Records contained in a dataset:
□ □ □
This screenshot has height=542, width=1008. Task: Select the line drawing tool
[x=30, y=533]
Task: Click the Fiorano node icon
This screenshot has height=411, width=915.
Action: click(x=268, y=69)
□ □ □
#### [How to complete this task]
All records should be written out again exactly as given.

#### [Exercise answer]
This screenshot has height=542, width=1008. Task: Select the line drawing tool
[x=30, y=533]
Task: Click the Fiorano node icon
This screenshot has height=411, width=915.
Action: click(x=268, y=69)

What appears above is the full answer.